Media Relations In a Down Economy: Three Rules to Getting Ink
These days, media relations pros are finding the universe of press opportunities dwindling. True, there’s a whole host of things your PR agency can do with online and social media marketing, including bolstering search results through smart SEO copywriting, promotional campaigns, Facebook and Twitter. But the truth is that a huge amount of sway in public opinion is still held by the traditional media.
Public relations pros still need to reach the national news outlets and magazines that are reporting on trends and products with great depth and authority.
But with advertising support at an all time low, these outlets have less time and space for editorial. So PR agencies need to work smarter for their clients than ever before. Here’s Three Rules to Getting Ink that should help get bolster your media relations efforts in these times of scarcity:
1. Know Your Target: This should go without saying in any economy, but too few public relations practitioners take the time to research both the journalist and the outlet before pitching. Take an environmental writer from the New York Times. Just because environment is in his the doesn’t it’s open season on any green pitch. Many take a planet/scientific perspective, so a new die-free bath soap probably isn’t quite right. Also, with all the turnover in newsrooms, titles mean little. Search the last 5 bylines to be sure you’re barking up the right media relations tree.
2. Be Complete: As mentioned, there’s less staff in the newsroom. They have little time to listen to your pitch, so you need to nail it fast. There’s a delicate balance between brevity and incomplete, however. The rule of thumb: send an email first that indicates the section of the outlet you intend to pitch, a brief (somewhat) objective pitch of how your product, service or organization fits into a current trend germane to the reader or viewer, and a quick outline of the specifics you have to offer: broll, photos, third-party experts, etc. Links are good; avoid attachments. Keep it all above the scroll, and let it rip.

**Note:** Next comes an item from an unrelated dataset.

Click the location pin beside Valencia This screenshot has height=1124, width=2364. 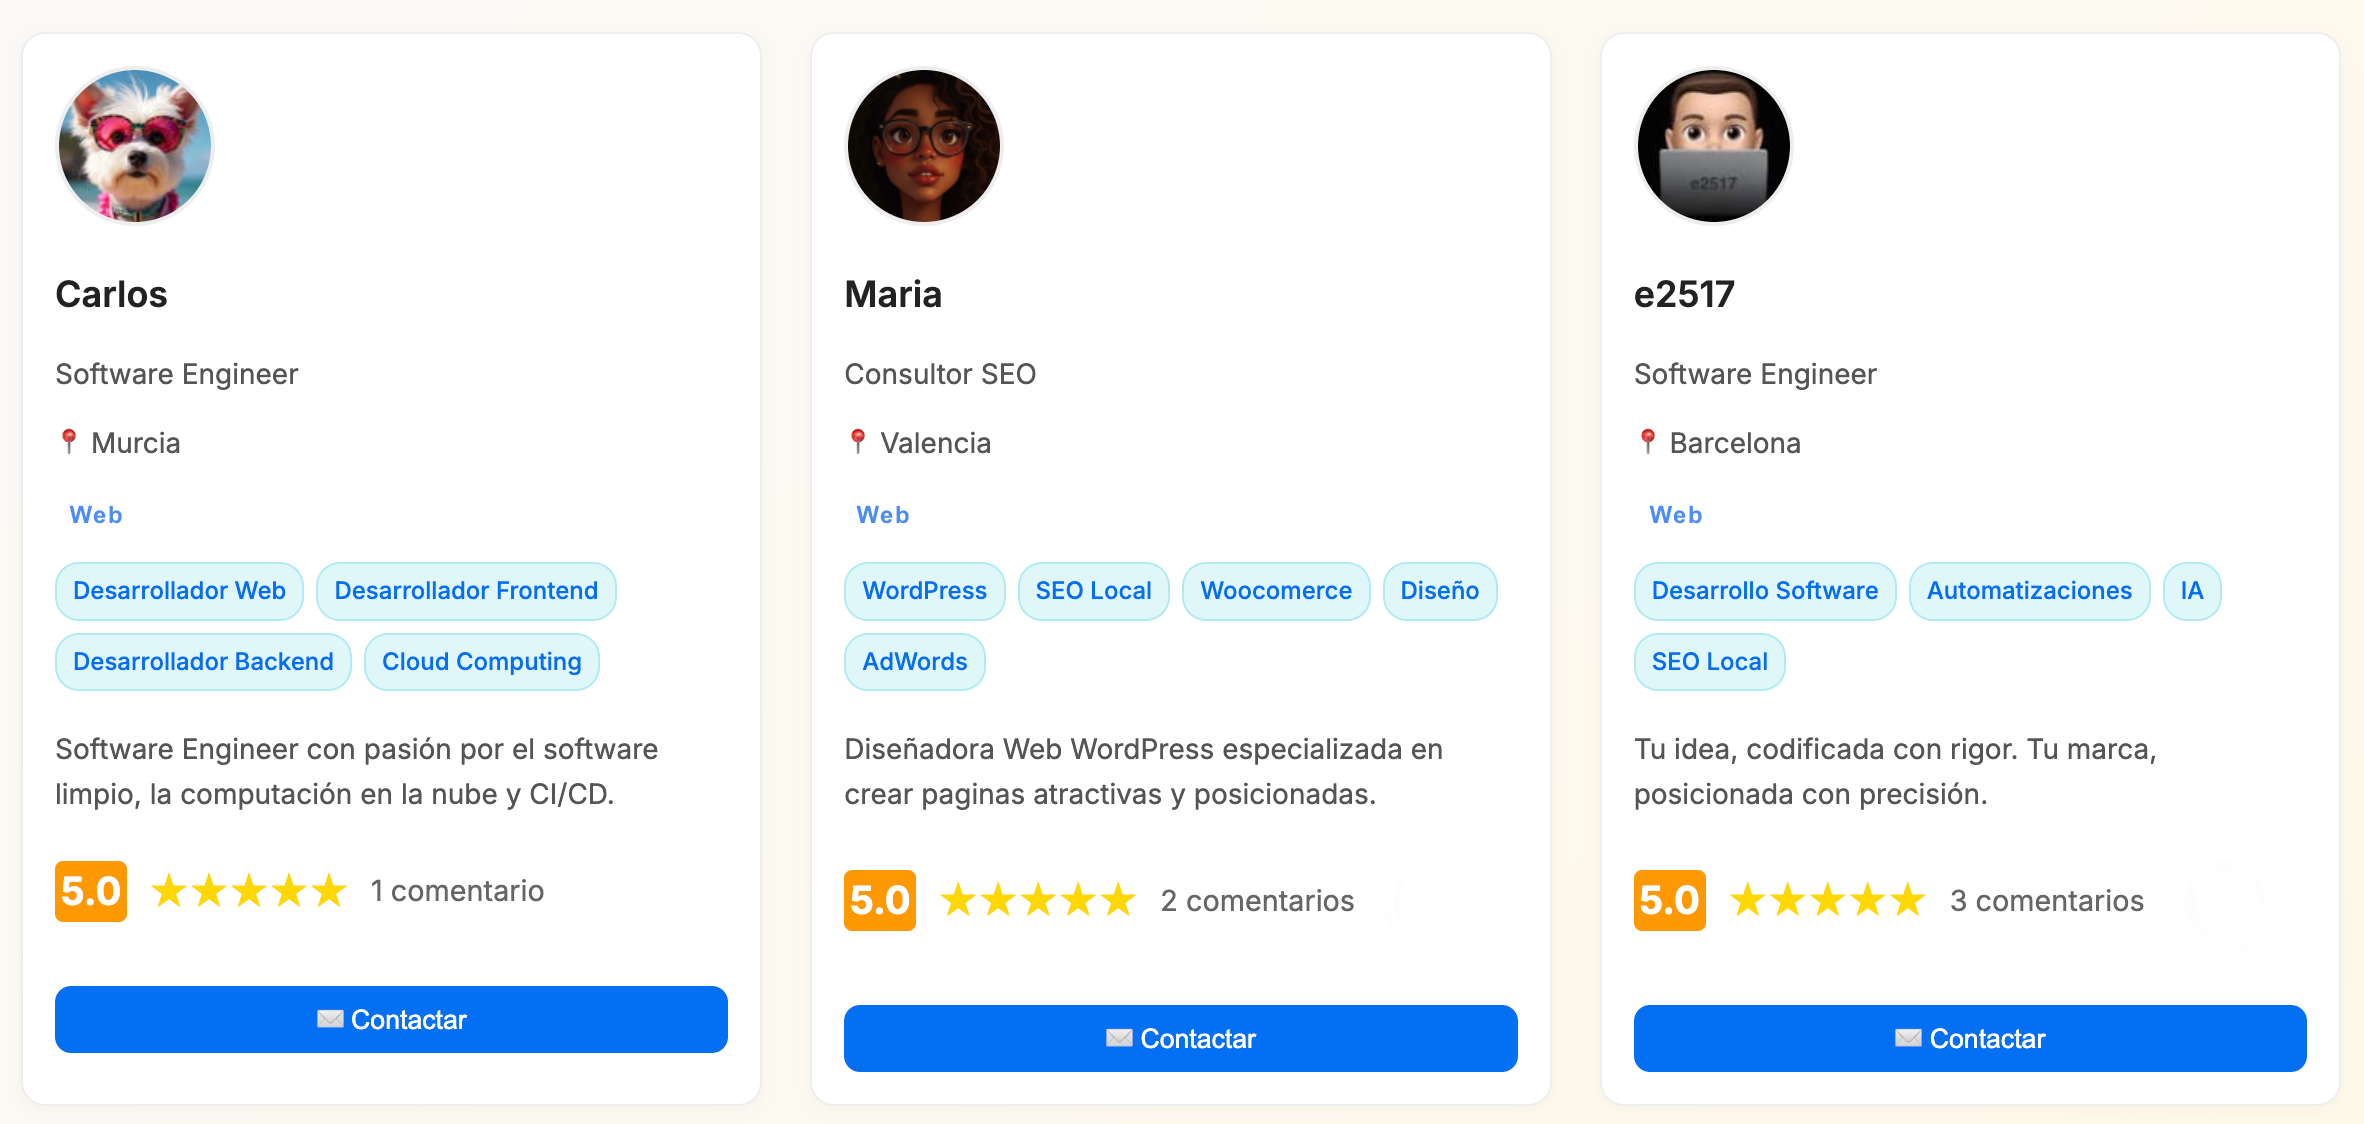pyautogui.click(x=857, y=442)
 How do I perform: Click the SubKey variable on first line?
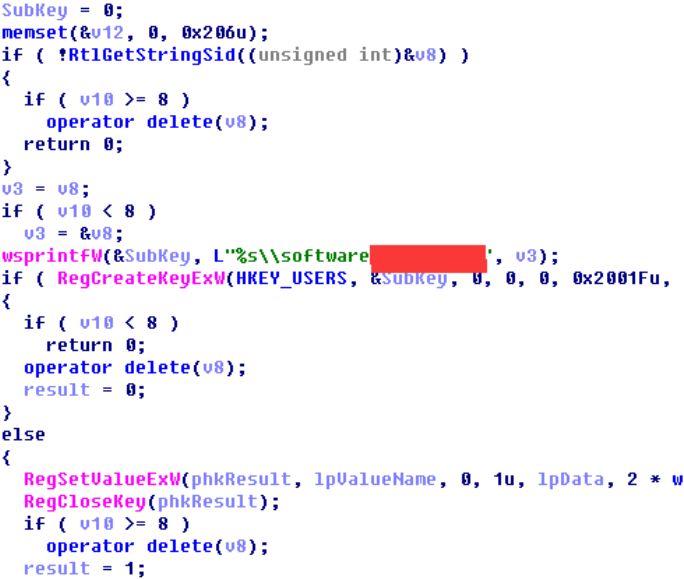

3. Create an Experience: It’s hard to stand out in email. So if possible, don’t try to close the whole enchilada in one shot. Instead, use your intro pitch to move the journalist a little closer to the end goal of coverage. Get them to visit a Website, agree to test your product, have coffee with a client, or very best, live with your product in a natural setting. At CerconeBrown, we run a WinterHouse/SummerHouse program each year. Over the course of weeks, we rotate top media into a house in Park City or Natucket for three day sessions where they taste, touch and drive new, innovative products. We create a great experience, and then get out of the way. Because journalists live with these products in a natural setting (without the harping of PR people), they get an experience that can be conveyed with passion to their audience. The results have been outstanding, with many products receiving tons of top-list coverage.
Granted, this is a simple look at media relations. Real life is more complicated. Still, working smarter, not harder, these days is a great way to start.